- _Source material_:
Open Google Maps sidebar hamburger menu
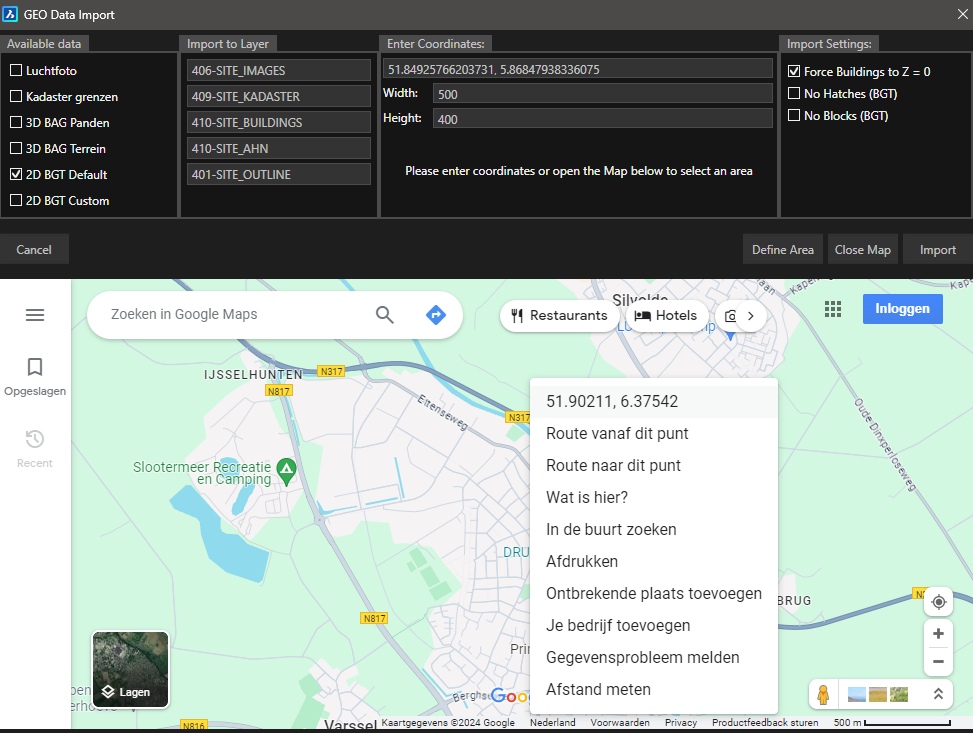973x733 pixels. click(35, 314)
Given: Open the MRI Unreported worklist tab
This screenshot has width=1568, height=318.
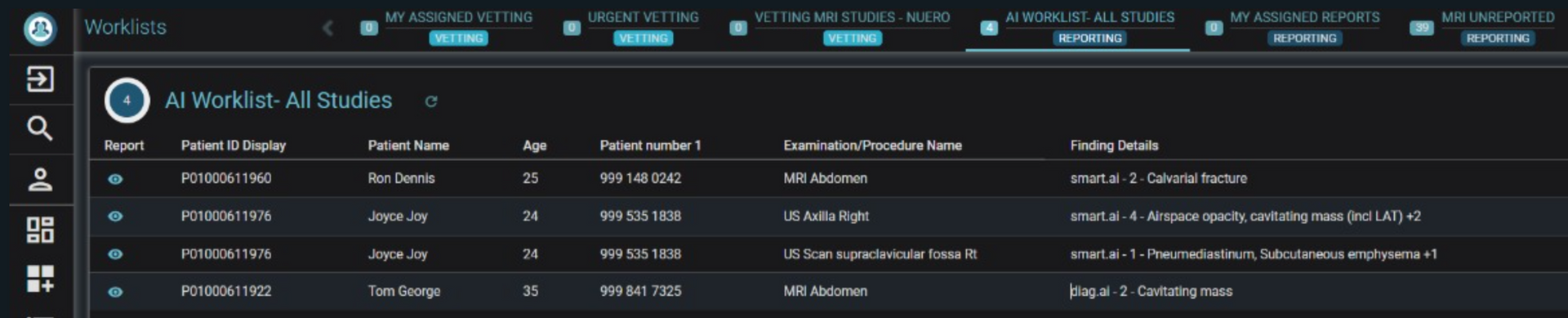Looking at the screenshot, I should 1497,27.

- _What to do_: Give the listing above again word for word, without its pictures.

- _Written response_:
Open Google Maps sidebar hamburger menu
973x733 pixels. click(35, 314)
Given: Open the MRI Unreported worklist tab
This screenshot has width=1568, height=318.
Looking at the screenshot, I should 1497,27.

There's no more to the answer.